Task details ▸ Reproduce the PISA pipeline description starting at "- Target encoding for country-level" and ending at "definitions (XGBoost, LightGBM)", substituting "k-nearest-neighbor" for each occurrence of "KNN".

A machine learning pipeline for predicting student math performance using PISA (Programme for International Student Assessment) survey data across multiple years.
This group project was developed during the HI!CKATHON Hi! Paris hackathon. It predicts student math scores based on PISA international survey data covering 1.7 million students and 250+ variables. The pipeline handles data from three survey years (2015, 2018, 2022) with year-specific preprocessing and model training.
- Multi-year data processing (2015, 2018, 2022)
- Target encoding for country-level features with K-Fold cross-validation
- KNN imputation for age-related missing values
- Automated feature selection based on model importance
- Support for FLAML AutoML and manual hyperparameter tuning
- Feature importance analysis across years
├── src/
│ ├── config.py # Paths, constants, column definitions
│ ├── data_cleaning/
│ │ ├── cleaning.py # NaN handling, median/mode imputation
│ │ ├── imputers.py # KNN imputation, effort-grade imputation
│ │ ├── feature_engineering.py # Score aggregates, ESCS proxy, weighted averages
│ │ └── preprocessing.py # YearPreprocessor class, full pipeline
│ └── training/
│ ├── models.py # Model definitions (XGBoost, LightGBM)
│ └── train.py # Training loop, AutoML, evaluation
├── data/
│ ├── raw/ # Original CSV files
│ └── processed/ # Parquet files, preprocessors, top features
├── models/ # Saved model files (.pkl)
├── main_new.py # Entry point with CLI arguments
├── feature_selection.py # Feature importance analysis script
└── predict.py # Prediction script for test data
- Filter data by survey year
- Drop math-related features (to avoid data leakage)
- Binary encoding for categorical variables (ADMINMODE, OECD, gender)
- Target encoding for country (CNT) with smoothing
- KNN imputation for student age
- Median imputation for numeric columns, mode for categorical
- Feature engineering: score aggregates, ESCS socioeconomic proxy, weighted question averages
- Drop low-variance and timing columns
- Feature selection using top-N important features
- XGBoost Regressor (primary model)
- LightGBM Regressor
- FLAML AutoML (optional, searches across multiple estimators)
- RMSE (Root Mean Squared Error)
- R-squared score
- 80/20 train-validation split
- Python
- XGBoost / LightGBM
- Scikit-learn
- FLAML (AutoML)
- Pandas / NumPy

Data section ▸
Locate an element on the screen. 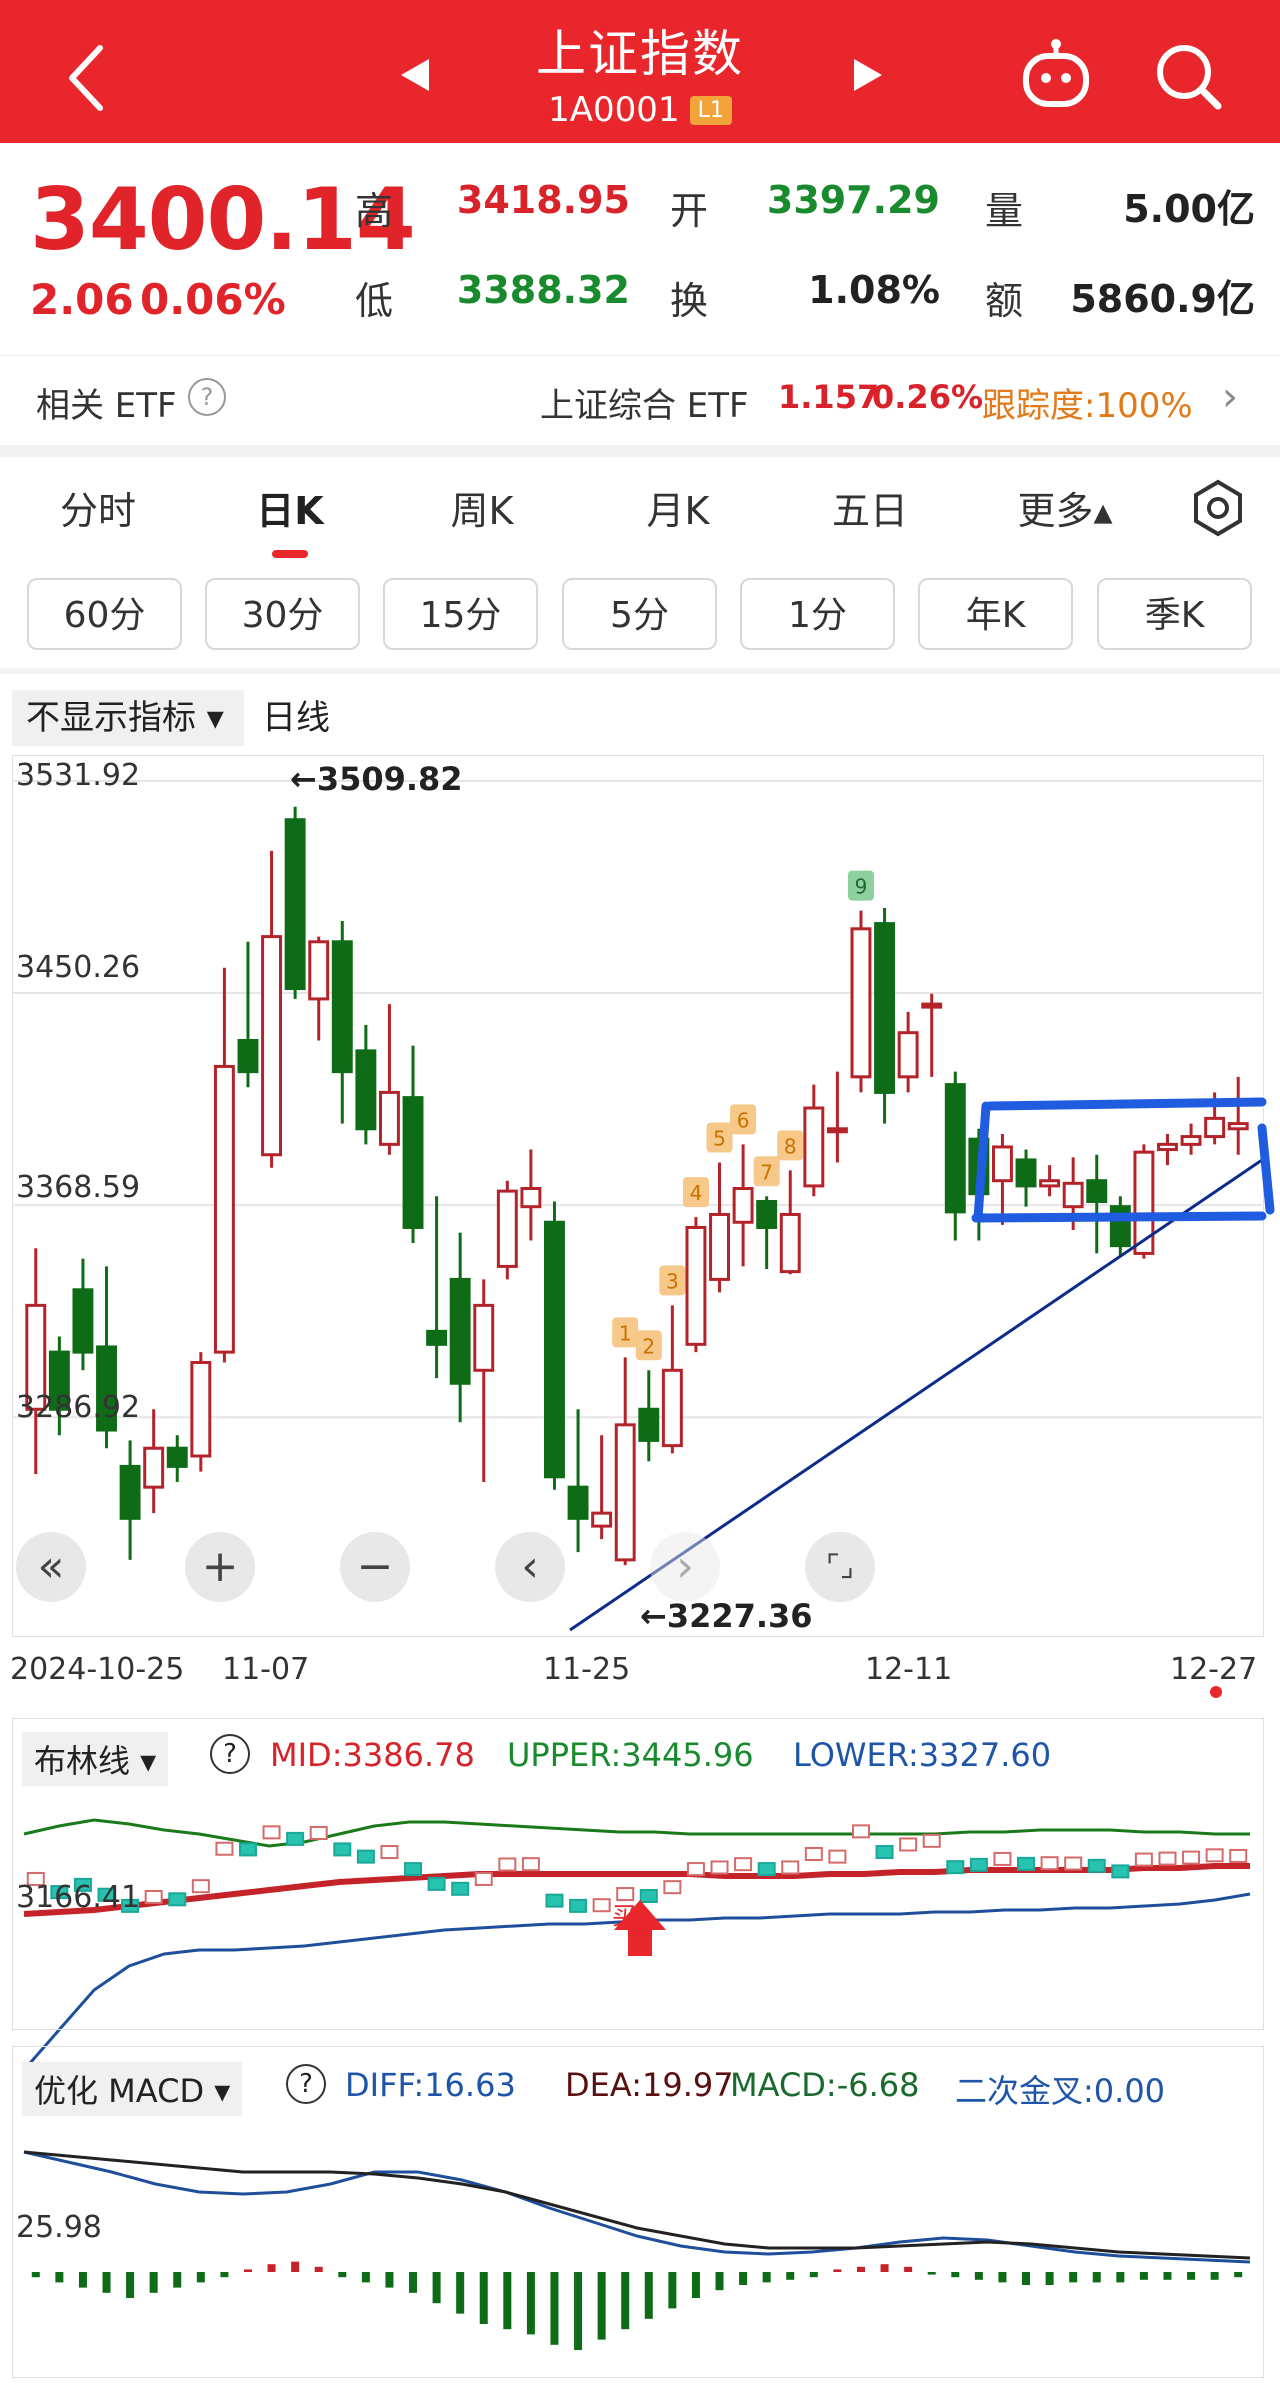 The image size is (1280, 2395). low-annotation: ←3227.36 is located at coordinates (726, 1616).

Result of this exercise ▸
- Target encoding for country-level features with K-Fold cross-validation
- k-nearest-neighbor imputation for age-related missing values
- Automated feature selection based on model importance
- Support for FLAML AutoML and manual hyperparameter tuning
- Feature importance analysis across years
├── src/
│ ├── config.py # Paths, constants, column definitions
│ ├── data_cleaning/
│ │ ├── cleaning.py # NaN handling, median/mode imputation
│ │ ├── imputers.py # k-nearest-neighbor imputation, effort-grade imputation
│ │ ├── feature_engineering.py # Score aggregates, ESCS proxy, weighted averages
│ │ └── preprocessing.py # YearPreprocessor class, full pipeline
│ └── training/
│ ├── models.py # Model definitions (XGBoost, LightGBM)